Episódio no Gabinete: Uma funcionária terceirizada relatou cinco episódios de assédio sexual e um de assédio moral nas dependências do STJ. Ela entregou gravações de áudio e relatou ter sofrido danos graves à saúde, incluindo a perda parcial da visão devido ao estresse.
🛡️ Os argumentos da defesa
A estratégia dos advogados de Buzzi baseia-se na incapacidade física e em contradições de agenda:
Condição Clínica: A defesa sustenta que o ministro, prestes a completar 70 anos, possui próteses na perna e no braço e utiliza bengala devido a um acidente de moto há 25 anos. Segundo os advogados, seria "inverossímil" que alguém com tais limitações de equilíbrio pudesse coagir fisicamente uma jovem de 19 anos em uma "praia de tombo" com ondas fortes.
Álibi de Agenda: Sobre o caso da servidora, a defesa contesta as datas.
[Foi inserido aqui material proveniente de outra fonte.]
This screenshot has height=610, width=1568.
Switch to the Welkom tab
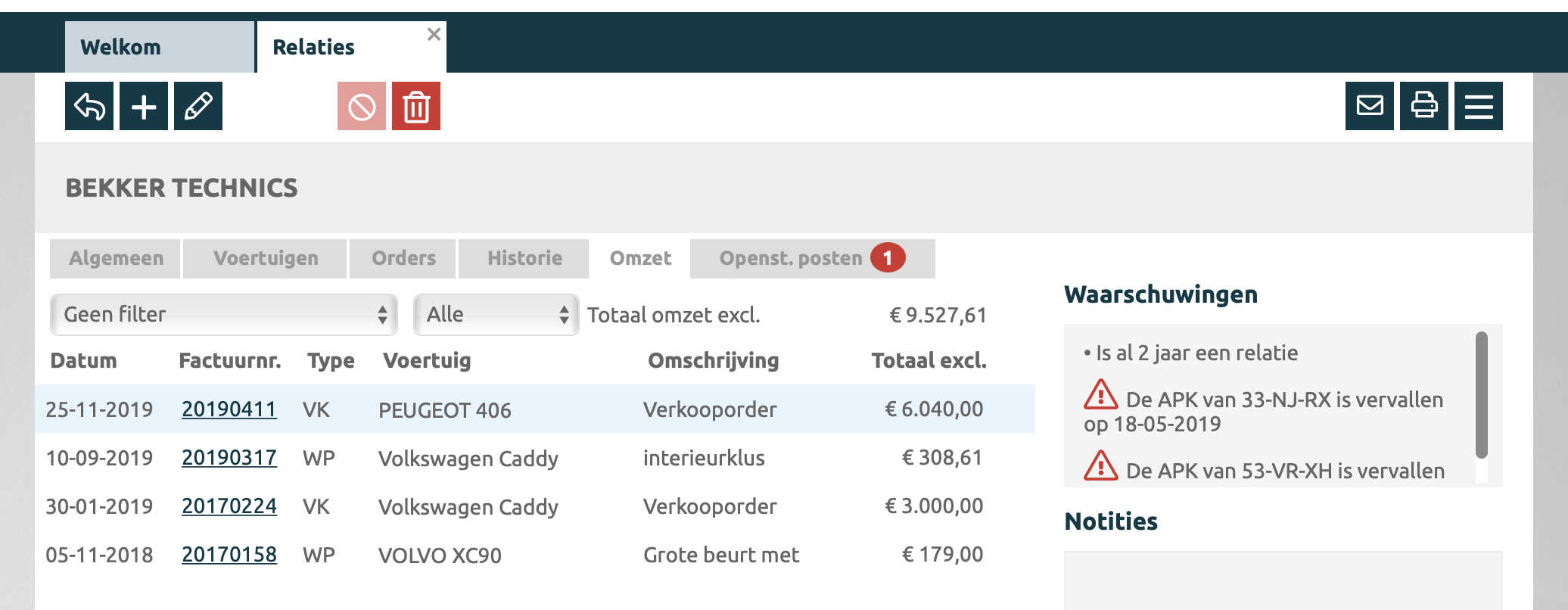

Afirma que, em um dos dias mencionados, o ministro participou de um evento externo no Conselho de Justiça Federal. A vítima, por outro lado, mantém que o abuso ocorreu no fim do dia, após o retorno dele ao tribunal.
Falta de Provas: Os advogados alegam que as denúncias se sustentam apenas em depoimentos de pessoas ligadas às vítimas, sem provas periciais ou testemunhas oculares diretas dos atos.
⏳ Próximos passos e gravidade
O caso da funcionária do STJ é visto com especial gravidade pelos pares de Buzzi, por ter ocorrido supostamente dentro do ambiente de trabalho. Servidores do gabinete confirmaram ao Conselho Nacional de Justiça (CNJ) que ouviram os desabafos da colega na época dos fatos.
No dia 14 de abril, o plenário do STJ decidirá se as provas colhidas na sindicância são suficientes para transformar a investigação em um processo disciplinar formal. Caso o PAD seja aberto e resulte em condenação, o ministro poderá enfrentar a pena máxima administrativa de demissão.